現在の麻雀に至るまでの過程で、日本国内でも多くの役が生まれ、そして消えていった。現在配牌を取って暗槓から嶺上を和了ると天和ないし地和はつかずツモ・嶺上からだが、かつては頭槓和と言う役が付いた。赤色の無い牌(つまりは一・三・五・六・七・九筒/一・五・七・九索/一~九萬及び中以外)で和了ると断紅和と言う役があったし、そこから派生して黒一色(248筒/東南西北のみを用いての役)や、緑一色が成立した。所謂古役と呼ばれる役である。

古役と言えば、咲のマンガにおいて、長野県大会決勝の成立した和了りは全て古役であるというのは一時期有名になった話ではある。加治木の和了った二索槍槓、衣の一筒摸月、咲の風花雪月・花鳥風月・五門斉・一色四順・五筒開花・四連刻であっただろうか。
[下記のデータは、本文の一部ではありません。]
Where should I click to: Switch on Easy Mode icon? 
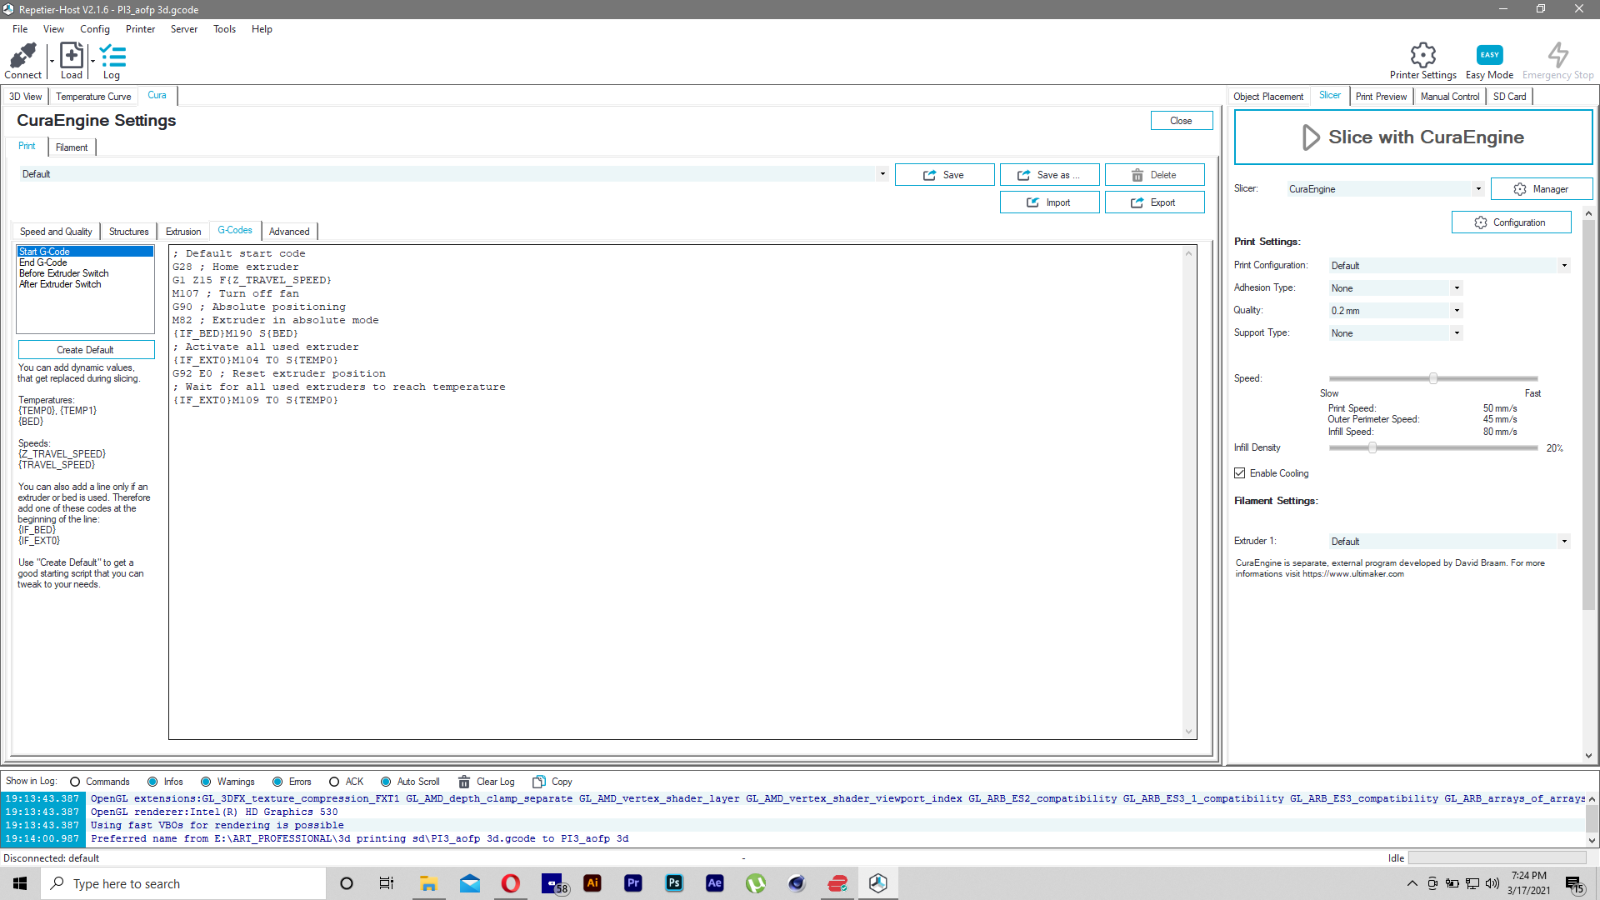1489,55
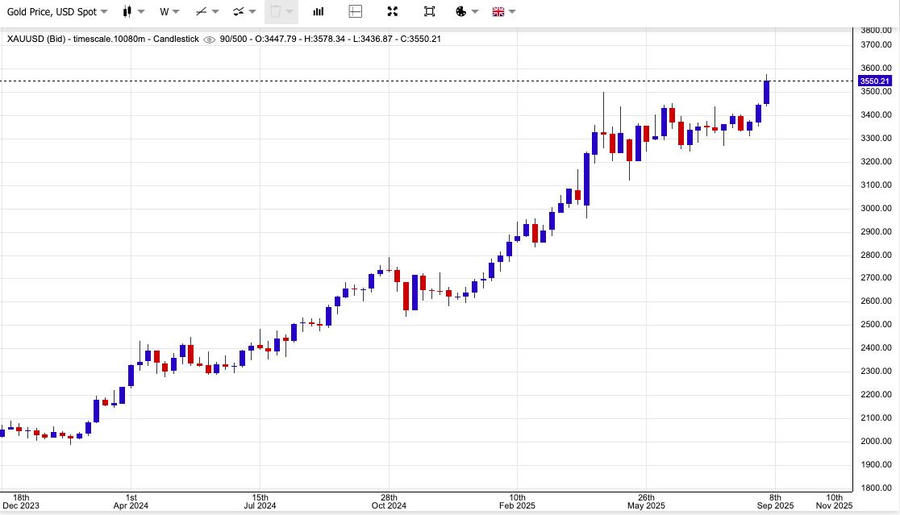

二索槍槓は、二索が槍に似ていることから(現在でも二索を槍と呼ぶ人は少数存在する)二索の槍槓を特別視したものである。

一筒摸月はそもそも海底摸月自体が海底に写った月をすくいとると言う意味合いの役であり、一筒が満月に似ていることから特別視したもの。

風花雪月は言葉に合う意匠の牌をそれぞれ風(風牌)花(五筒が花に見えることから)雪(白)月(一筒、前述)に見立てたもので、花鳥風月も同じく同じく花(五筒)鳥(一索、言わずもがな)風(風牌)月(一筒)の意匠からである。

五門斉は、四風子連打と同じく別ベクトル、というか中国の思想が入っている。一応五門斉自体は萬・筒・索・風牌・役牌の5種類を全て使うと成立する役で、この5種類というのが中国の目指す漢・満州・蒙古(モンゴル)・西蔵(チベット)・回紇(ウイグル)族の五族共和思想と合致しているからと言う理由で成立した。別名はまさしく「五族共和」である。

一色四順は現在でも中国麻雀においては採用されており、四連刻にいたってはローカル役として現在でも採用されている雀荘さえある。

そして五筒開花も、ここまで読んでいただけたならお判りだと思うが、嶺の上で花開くという意味合いの役であり、五筒が花に似ていることから特別視したものである。

これら古役を見てもらえれば分かるが、牌の意匠・種類からしっかりと役に関連付けされており、言うなれば非常にオシャレな感覚がする。ざっくばらんに言うなれば、

「槍みたいな牌で槍槓ってカッコよくね!?」

「この牌姿って5種類牌使ってて中華民族の理想っぽくね!?」

と言ったところであろうか。

さて、古役にはこんな風に比較的フィーリングで作った感じの役が意外と存在する。現代の役の名称から推察できる意図が〇暗刻や七対子・〇一色ぐらいであることと比較すると、寧ろ理解しやすいと言える(尤も名称の本質は中国語なので、日本人にはどのみち分かりにくいかもしれないが)。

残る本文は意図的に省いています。